Directions.
Reproduce the portion of the listing that opens with the line containing "You are a GUI" and closes at the end of the listing, substituting "screen capture" for "screenshot" and leaving all else unchanged. Omit the pictures from your answer.

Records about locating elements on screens
☆ ☆ ☆ ☆ ☆ ☆ ☆

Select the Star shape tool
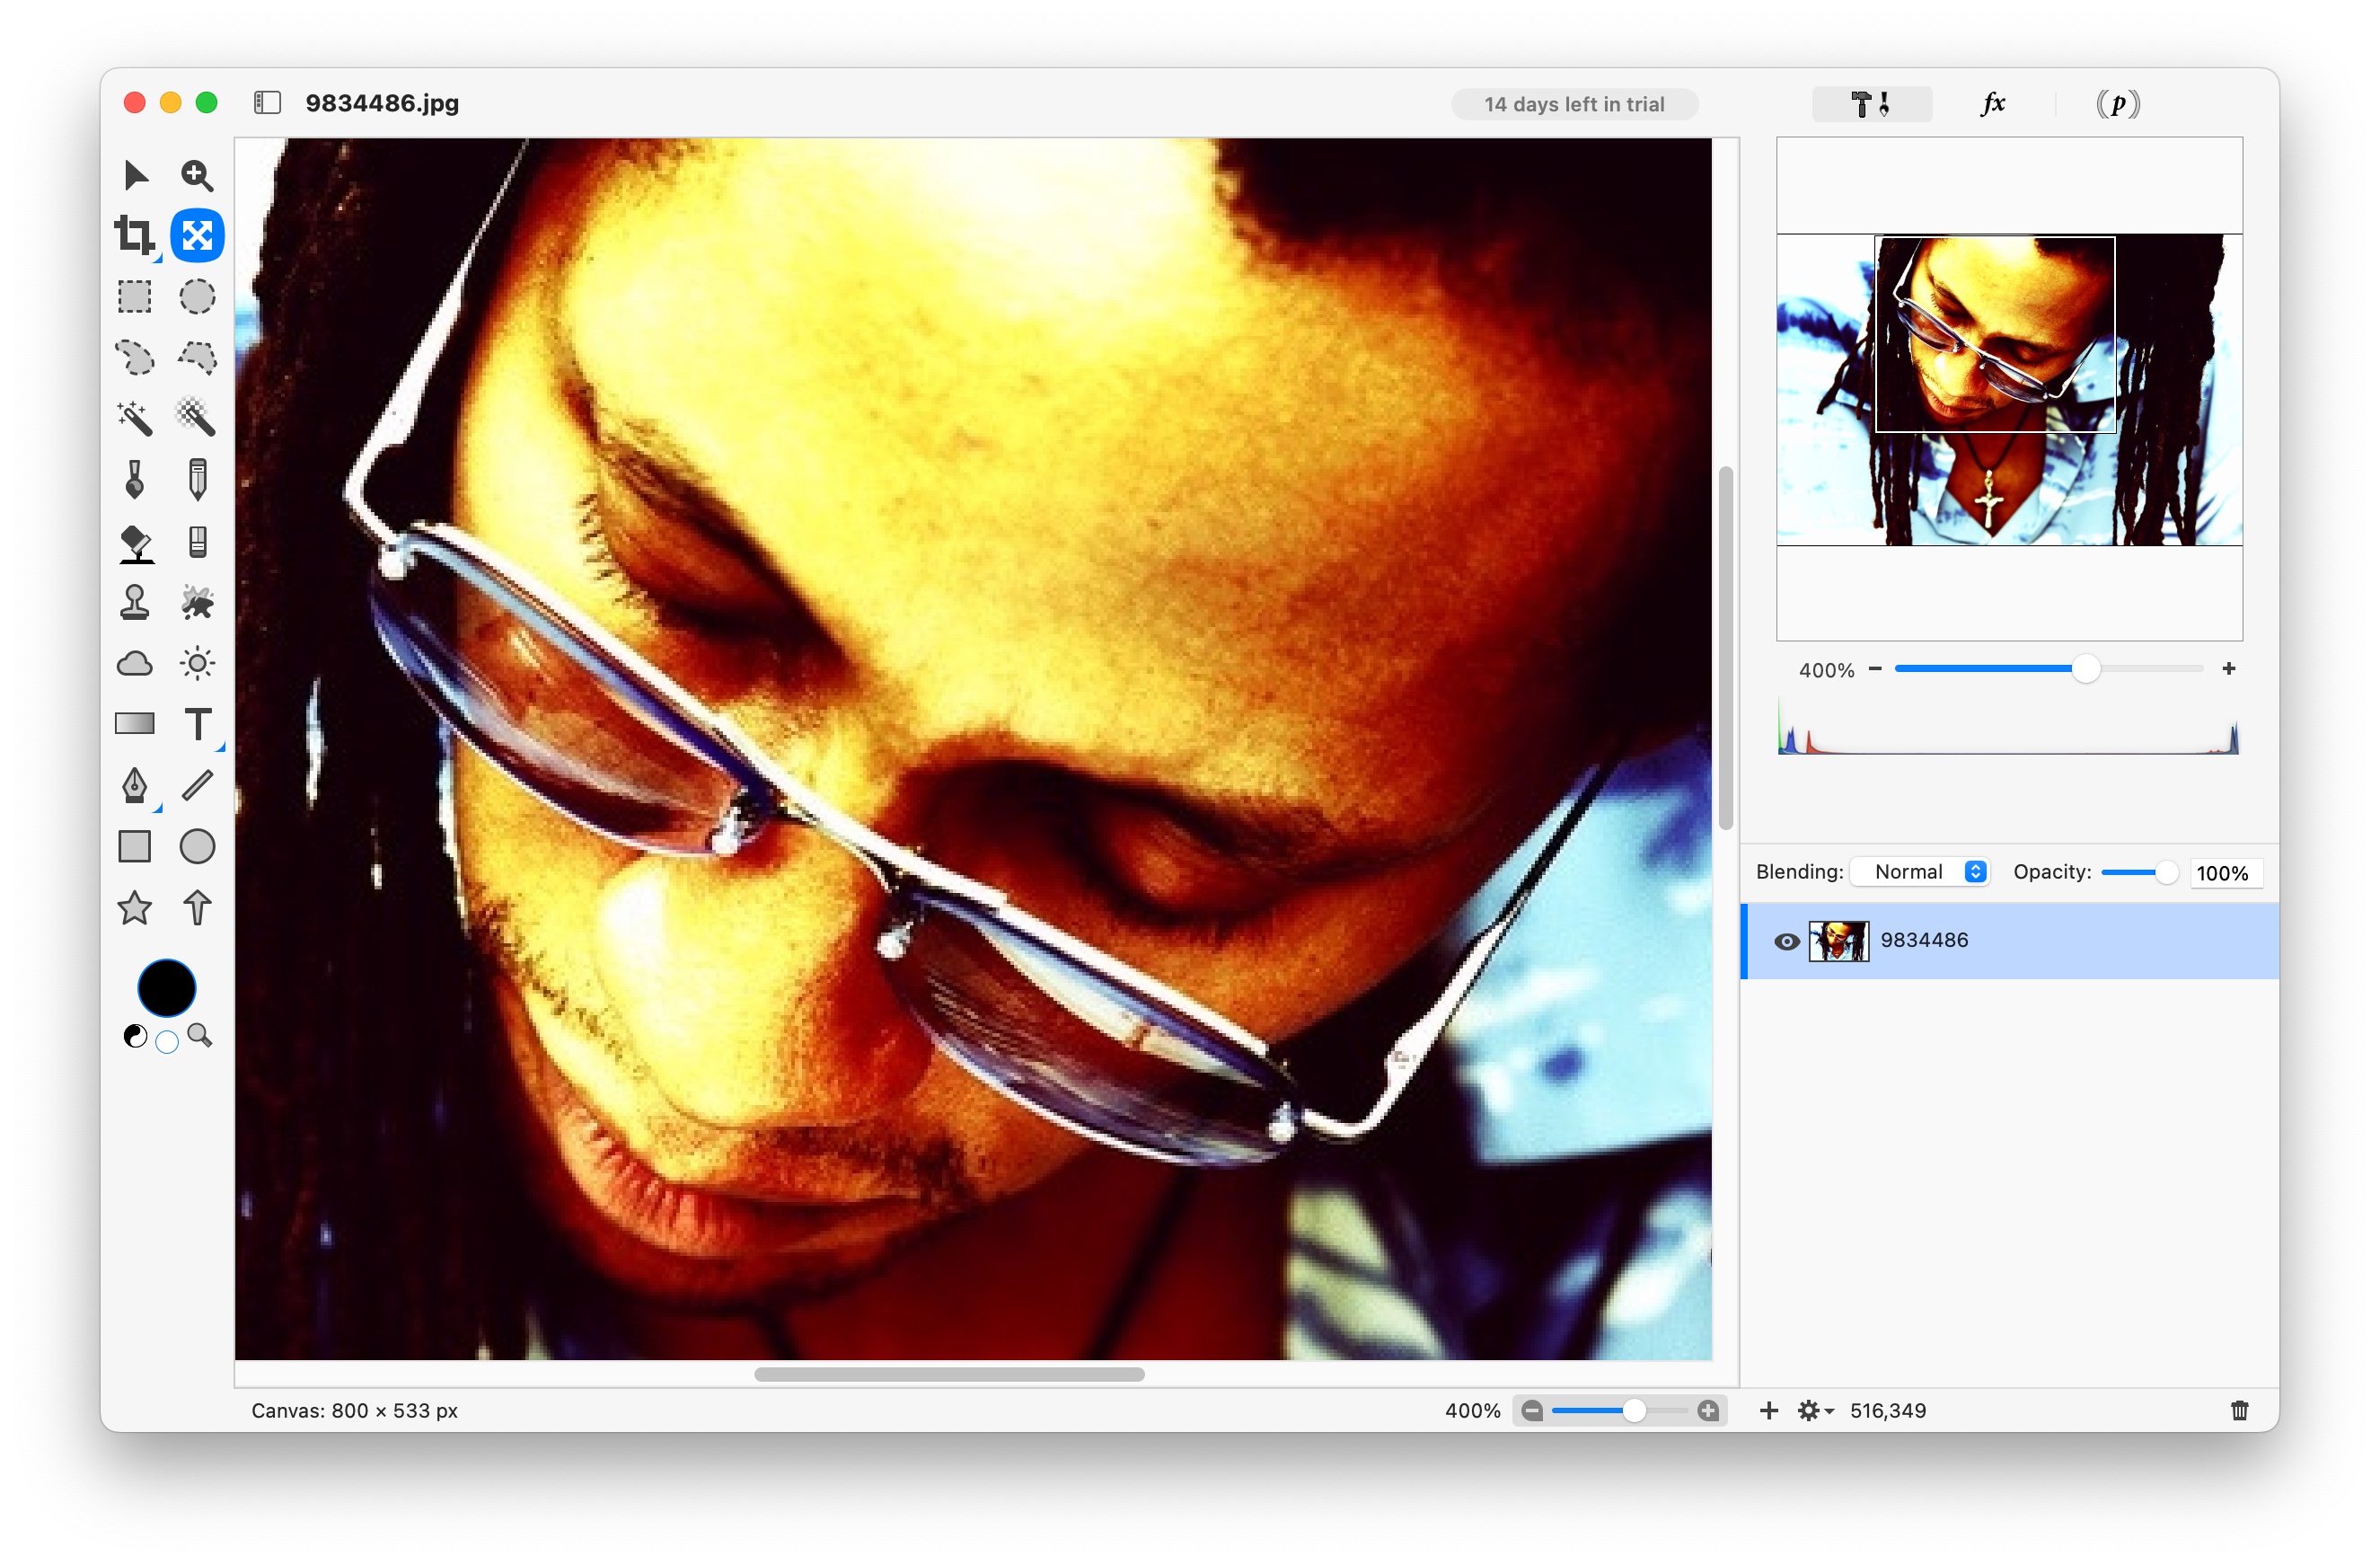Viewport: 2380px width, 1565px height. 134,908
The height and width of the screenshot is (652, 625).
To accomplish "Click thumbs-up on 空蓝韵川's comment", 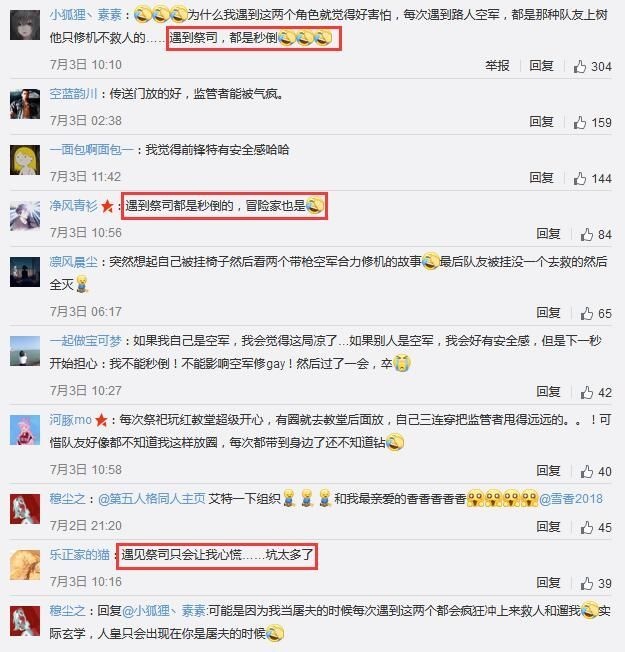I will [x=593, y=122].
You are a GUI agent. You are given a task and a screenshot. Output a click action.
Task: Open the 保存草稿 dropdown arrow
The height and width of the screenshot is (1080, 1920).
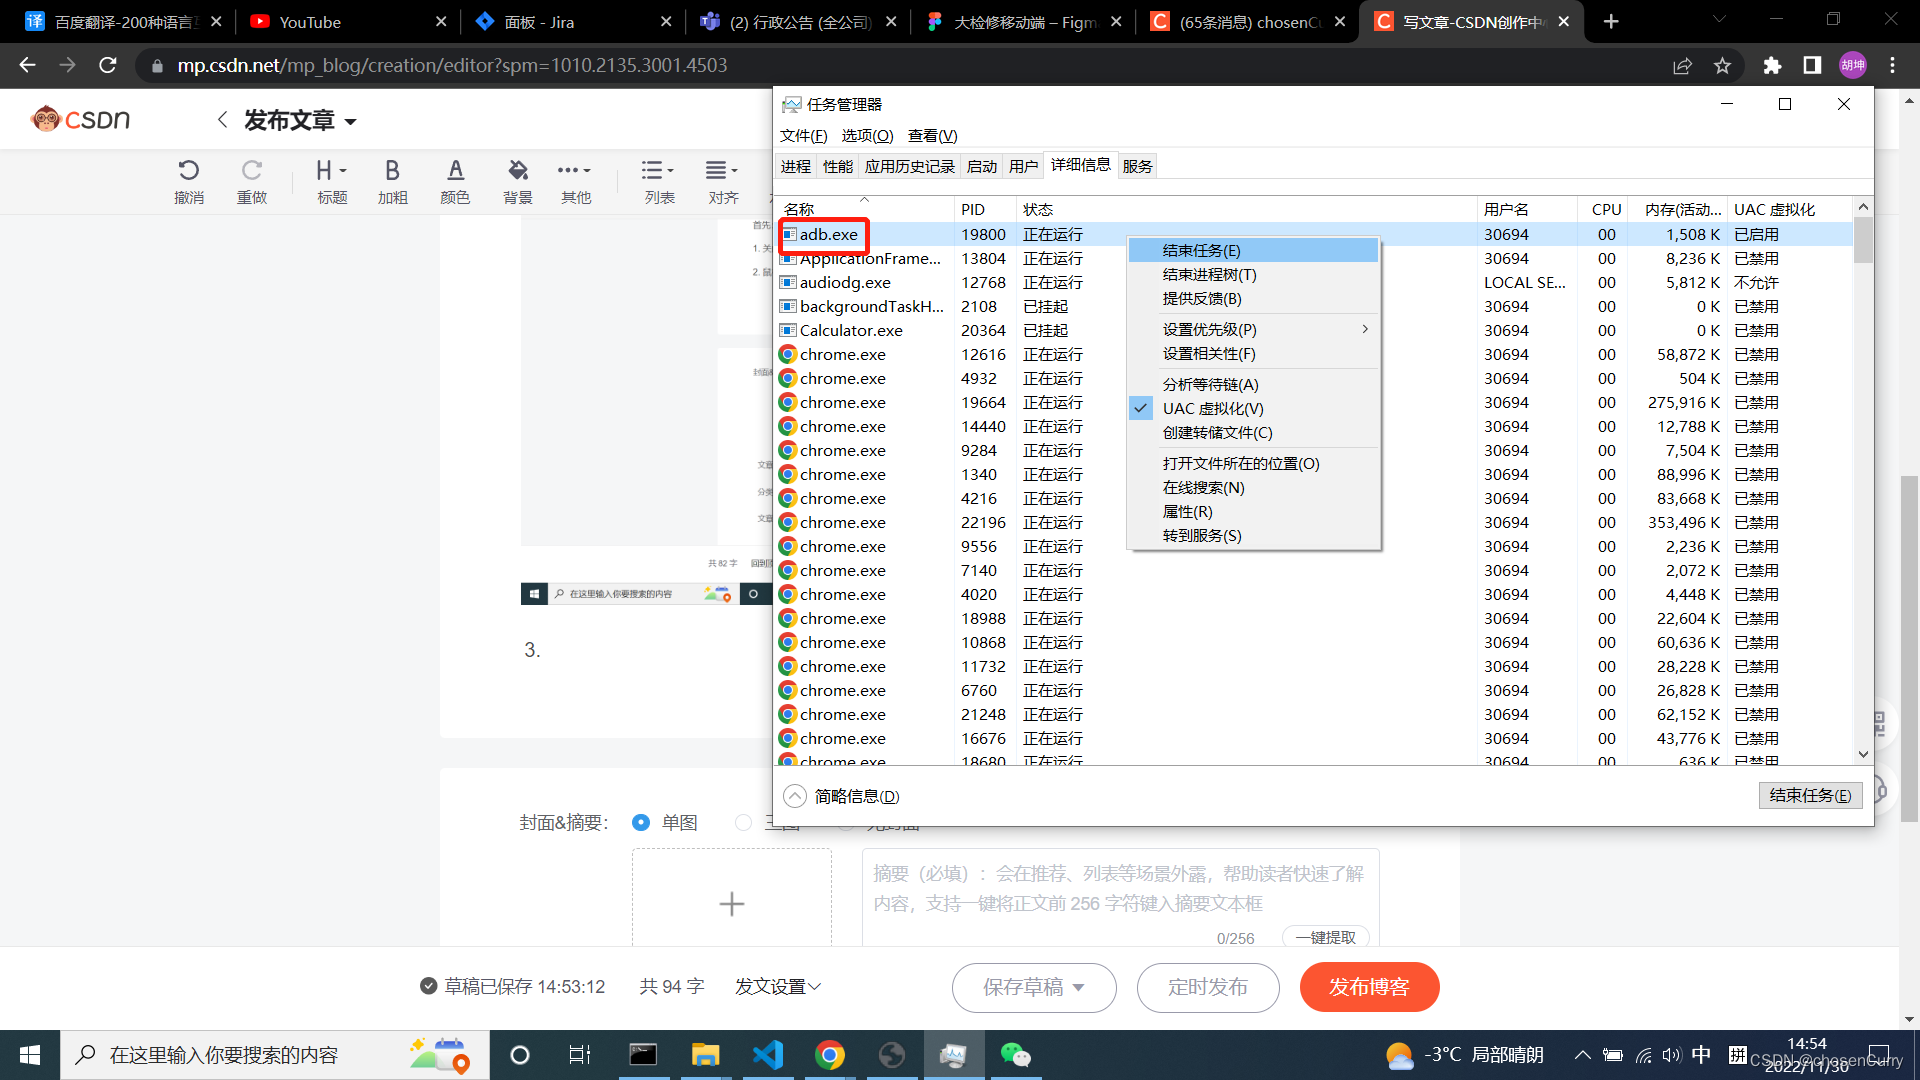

☆ ☆ ☆ ☆ ☆ ☆ ☆

Solution to this problem.
You are a GUI agent. You are given a task and a screen capture. Output a click action.
Task: Open the 保存草稿 dropdown arrow
The height and width of the screen capture is (1080, 1920).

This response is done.